Though prospective hires submit their fingerprints for a background check, existing employees have not been rechecked until now. That means veteran staffers or vendors may have been hired at CPS under looser requirements — or may have since committed crimes that could prevent them from working with children.

The additional safeguard, conveyed to staff Friday morning, is the latest in a series of changes CPS has announced to tighten its practices following revelations by the Chicago Tribune of problems protecting students from abuse, including lax background checks.

“Creating a safer school district for our students means doing everything possible to ensure our students are surrounded by trustworthy adults,” CEO Janice Jackson said in a news release. “I want parents to have comfort that all of the adults in our schools will safeguard their children.”

About 55,000 background checks need refreshing, at a cost of between $1.5 and $2 million, CPS spokesman Michael Passman said. New prints will need to be taken for about 13,000 staffers, plus 10,000 volunteers and vendors. The rest of the adults have valid prints on file with Accurate Biometrics that will be re-run to include checks added in 2016 for certain arrests that didn’t end in a conviction or for child abuse or neglect with the Illinois Department of Children and Family Services, Passman said.

“We want to make sure as we start the school year that everyone has gone through the same process, which we think is a good one,” he said.

The schools system has paid Accurate Biometrics more than $3 million since 2012.

Chicago Teachers Union Vice President Jesse Sharkey said the union will participate in the effort “to respond to their appalling failures to protect students from child abuse.”

“Student safety and due process are mutually affirming – because workers with due process rights and protections on the job are better empowered to advocate for and protect our students,” he continued.

“CPS has assured us that this new round of background checks is designed explicitly to identify issues related to child safety concerns, and we will be on the alert for any effort to target members outside of the scope of this review.”

Passman said checks for privately managed charter school employees will conclude before kids go back to class in the fall.
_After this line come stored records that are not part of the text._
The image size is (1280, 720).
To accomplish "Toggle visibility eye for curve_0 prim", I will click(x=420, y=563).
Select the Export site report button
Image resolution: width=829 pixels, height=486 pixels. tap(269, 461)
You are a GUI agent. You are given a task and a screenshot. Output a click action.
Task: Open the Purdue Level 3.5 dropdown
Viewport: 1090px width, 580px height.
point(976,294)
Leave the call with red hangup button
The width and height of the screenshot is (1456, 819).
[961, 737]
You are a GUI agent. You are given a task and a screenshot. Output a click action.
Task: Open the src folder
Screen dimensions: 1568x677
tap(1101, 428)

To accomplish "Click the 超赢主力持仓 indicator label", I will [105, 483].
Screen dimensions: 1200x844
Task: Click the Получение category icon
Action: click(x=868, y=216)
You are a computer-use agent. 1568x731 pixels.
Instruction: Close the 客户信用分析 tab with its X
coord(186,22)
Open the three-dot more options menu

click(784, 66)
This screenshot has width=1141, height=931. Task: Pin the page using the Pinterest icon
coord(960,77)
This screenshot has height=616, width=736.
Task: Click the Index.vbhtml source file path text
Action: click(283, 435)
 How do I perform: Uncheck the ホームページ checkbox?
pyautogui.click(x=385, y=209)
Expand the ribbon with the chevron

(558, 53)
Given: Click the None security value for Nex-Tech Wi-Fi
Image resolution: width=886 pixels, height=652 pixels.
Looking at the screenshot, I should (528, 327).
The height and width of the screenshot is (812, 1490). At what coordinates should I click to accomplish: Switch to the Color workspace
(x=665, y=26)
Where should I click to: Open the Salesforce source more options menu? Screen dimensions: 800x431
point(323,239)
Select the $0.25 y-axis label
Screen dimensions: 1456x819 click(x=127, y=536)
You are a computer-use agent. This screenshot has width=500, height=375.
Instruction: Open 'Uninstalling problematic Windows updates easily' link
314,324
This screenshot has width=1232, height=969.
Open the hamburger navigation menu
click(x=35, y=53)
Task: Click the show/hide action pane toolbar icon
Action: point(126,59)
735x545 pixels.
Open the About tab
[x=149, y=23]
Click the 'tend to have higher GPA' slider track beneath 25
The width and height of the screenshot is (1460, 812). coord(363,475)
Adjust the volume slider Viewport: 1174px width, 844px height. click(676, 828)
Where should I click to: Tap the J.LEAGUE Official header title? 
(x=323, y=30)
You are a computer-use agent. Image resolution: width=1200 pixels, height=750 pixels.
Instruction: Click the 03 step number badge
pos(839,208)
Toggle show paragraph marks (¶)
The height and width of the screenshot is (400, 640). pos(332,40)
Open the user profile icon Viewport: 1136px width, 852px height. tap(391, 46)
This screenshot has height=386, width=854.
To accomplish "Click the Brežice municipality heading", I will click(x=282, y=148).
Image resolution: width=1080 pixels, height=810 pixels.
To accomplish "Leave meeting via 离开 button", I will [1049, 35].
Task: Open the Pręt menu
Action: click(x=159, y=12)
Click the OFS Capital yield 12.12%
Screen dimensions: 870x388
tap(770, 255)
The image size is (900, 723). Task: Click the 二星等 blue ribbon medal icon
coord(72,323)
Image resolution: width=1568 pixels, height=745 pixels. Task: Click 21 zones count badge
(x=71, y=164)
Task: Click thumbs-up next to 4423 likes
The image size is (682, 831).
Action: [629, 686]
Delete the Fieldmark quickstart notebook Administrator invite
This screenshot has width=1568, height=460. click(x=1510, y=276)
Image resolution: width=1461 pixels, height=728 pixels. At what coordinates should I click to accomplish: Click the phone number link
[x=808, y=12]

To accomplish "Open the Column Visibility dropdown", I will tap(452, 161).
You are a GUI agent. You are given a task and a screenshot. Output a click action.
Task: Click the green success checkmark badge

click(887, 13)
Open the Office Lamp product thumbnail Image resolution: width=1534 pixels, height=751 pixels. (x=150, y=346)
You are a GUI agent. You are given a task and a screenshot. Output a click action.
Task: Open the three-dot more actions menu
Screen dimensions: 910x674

CPS already announced plans to periodically recheck the prints of existing employees and to have vendors who go into schools undergo not just a state-mandated background check but also CPS’ process. Officials have also agreed to hire a former federal prosecutor to analyze its policies, to give the schools inspector general power to investigate all new allegations of abuse against students and to review all prior cases back to at least 2000.